-- EXCERPTED DATA follows --
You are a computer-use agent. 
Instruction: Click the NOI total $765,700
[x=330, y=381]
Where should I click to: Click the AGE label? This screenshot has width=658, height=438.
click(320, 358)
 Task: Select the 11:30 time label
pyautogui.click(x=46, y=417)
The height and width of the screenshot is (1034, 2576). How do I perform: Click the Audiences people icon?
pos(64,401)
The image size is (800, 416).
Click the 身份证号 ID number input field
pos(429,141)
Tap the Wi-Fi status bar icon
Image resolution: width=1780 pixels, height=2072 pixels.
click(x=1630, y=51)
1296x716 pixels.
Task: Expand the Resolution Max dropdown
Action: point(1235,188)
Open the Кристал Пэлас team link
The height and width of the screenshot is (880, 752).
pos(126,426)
-- EXCERPTED DATA concluded --
● PROBLEM: Retype exactly, and only, the lines from the line holding "Instruction: Click the NOI total $765,700" through the last line of the data; both of those lines count.

● THE COMPLETED TASK:
Instruction: Click the NOI total $765,700
[x=330, y=381]
Where should I click to: Click the AGE label? This screenshot has width=658, height=438.
click(320, 358)
 Task: Select the 11:30 time label
pyautogui.click(x=46, y=417)
The height and width of the screenshot is (1034, 2576). How do I perform: Click the Audiences people icon?
pos(64,401)
The image size is (800, 416).
Click the 身份证号 ID number input field
pos(429,141)
Tap the Wi-Fi status bar icon
Image resolution: width=1780 pixels, height=2072 pixels.
click(x=1630, y=51)
1296x716 pixels.
Task: Expand the Resolution Max dropdown
Action: point(1235,188)
Open the Кристал Пэлас team link
The height and width of the screenshot is (880, 752).
pos(126,426)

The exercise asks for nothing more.